Daytrotter Session - Jan 30, 2013
- Something Real
- Party Like It’s 1929
- That Great October Sound
- Still My Body Aches
- A Love Story
Thomas Dybdahl would like you to clear it all out. He would like to strip everything back and see what kind of fire those cords of wood could make if they were roasting in a fireplace without anyone looking at them as they worked. He’d like there to be few options for resting or sitting in the room we’re going to spend the night in with him. From the start of one of this Norwegian’s albums to the end of it, he has the ability to make you believe that those creaks and those moans in the floor beams are coming from somewhere in your body. Those are the groans of your knees and joints and the roars and bangs coming in from the other side of the windows are just pangs of hunger or pangs of loneliness, all emanating from the darkest parts of you, those parts that are packed in with the veins, the bones and the muscles that we’ve never, ever seen and never will.

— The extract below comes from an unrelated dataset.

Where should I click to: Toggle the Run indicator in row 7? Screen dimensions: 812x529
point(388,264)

Dybdahl would appreciate it if you rid this room, or this house, of any mementos, of anything that reminds you of anything or anybody else. He works best when you’re able to give him your full attention. He wants you to just let everything else evaporate, to where, he could care less. If you really need to get any of that stuff back when he’s done, when he’s left, you can go ahead and hunt them down, but it might be more trouble than it’s worth to recover it. You can get lost in his songs. You can get hypnotized by them. They can make you do things you’d never thought you’d do. They can make you fall in love, most definitely. They should come with a label on them stating, “Ladies beware.
Avoid eye contact with Thomas Dybdahl at all costs.” He makes he and you – whomever that is – feel as if you should both be completely oblivious to anything happening around you. You listen to his words and they are everything that matters right now. He makes it feel as if you and he are all alone, in a cottage – somewhere off in the distance, tucked up in the woods, but visible from afar. There’s a thick smoke piping out of the stone fireplace, ascending skyward, in no hurry. We’re there in that cottage and it feels ideal, there with the creaks and the wooden moans, just those words, that guitar and piano. It’s us and it’s only us, just the way we’ll go out later on, with only our cold, white breaths and the heat of what was just heard.